Describe the sites of hematopoiesis in various age groups

Embryo = fetal yolk sac
Fetus = bones, liver, spleen
Child = long and short bones
Adult = all bones, but bone marrow biopsy only performed the iliac crest of the pelvis and sternum)

2

How is hematopoiesis regulated?

Development potential is only realized in the presence of colony-stimulating factors. Most CSF’s produced in bone marrow. Interleukins produced by macrophages and T lymphocytes stimulate as well as erythropoietin (kidney).

3

Describe the pathways of differentiation of pluripotent hematopoietic stem cells.
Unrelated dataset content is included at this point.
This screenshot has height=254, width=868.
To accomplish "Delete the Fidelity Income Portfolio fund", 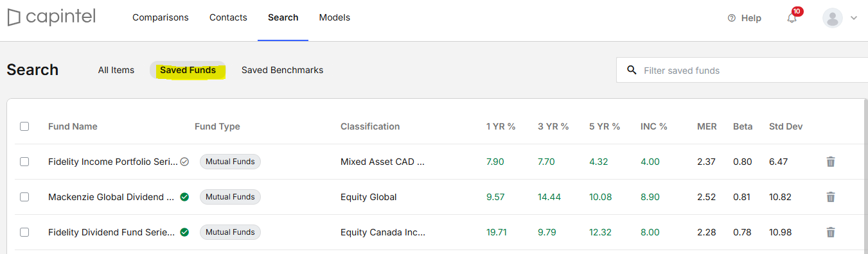I will click(831, 162).
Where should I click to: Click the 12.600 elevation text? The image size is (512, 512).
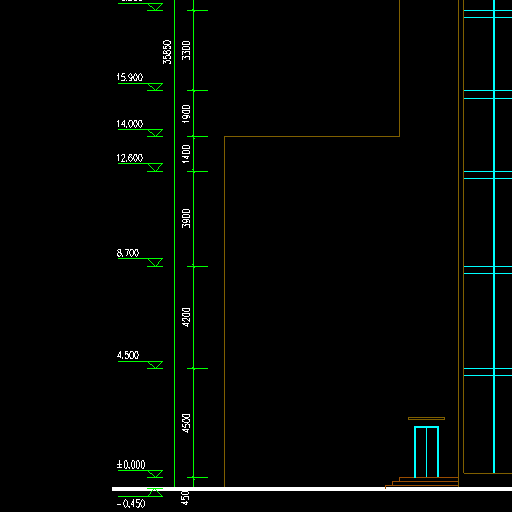pyautogui.click(x=130, y=158)
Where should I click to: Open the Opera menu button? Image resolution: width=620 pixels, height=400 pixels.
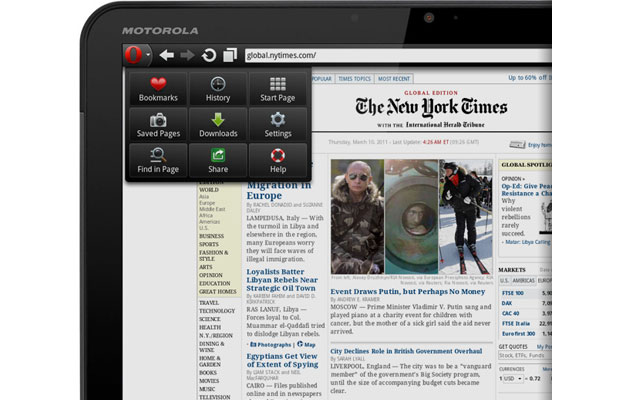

All cell lineages originate from a developmentally pluripotent stem cell. This common precursor gives rise to developmentally restricted stem cells: erythromyeloid stem cells and lymphoid stem cells.

 

The descendants of these intermediated stem cells are mature T and B lymphocytes, erythrocytes, neutrophils, monocytes, eosinophils, basophils, and megakaryocytes.

4

Compare serum and plasma and explain which one you would collect for various blood tests.

Serum = defibrinated plasma (contains all proteins except fibrinogen, prothrombin, coag factors)
Plasma = typically used for the study of clotting disturbances

5

Explain the molecular structure of hemoglobin.

Heme = oxygen binding part (must have iron), has four pyrrole rings held together by iron in the ferrous form. On degradation, iron and globin are reutilized, while pyrrole gives rise to bilirubin.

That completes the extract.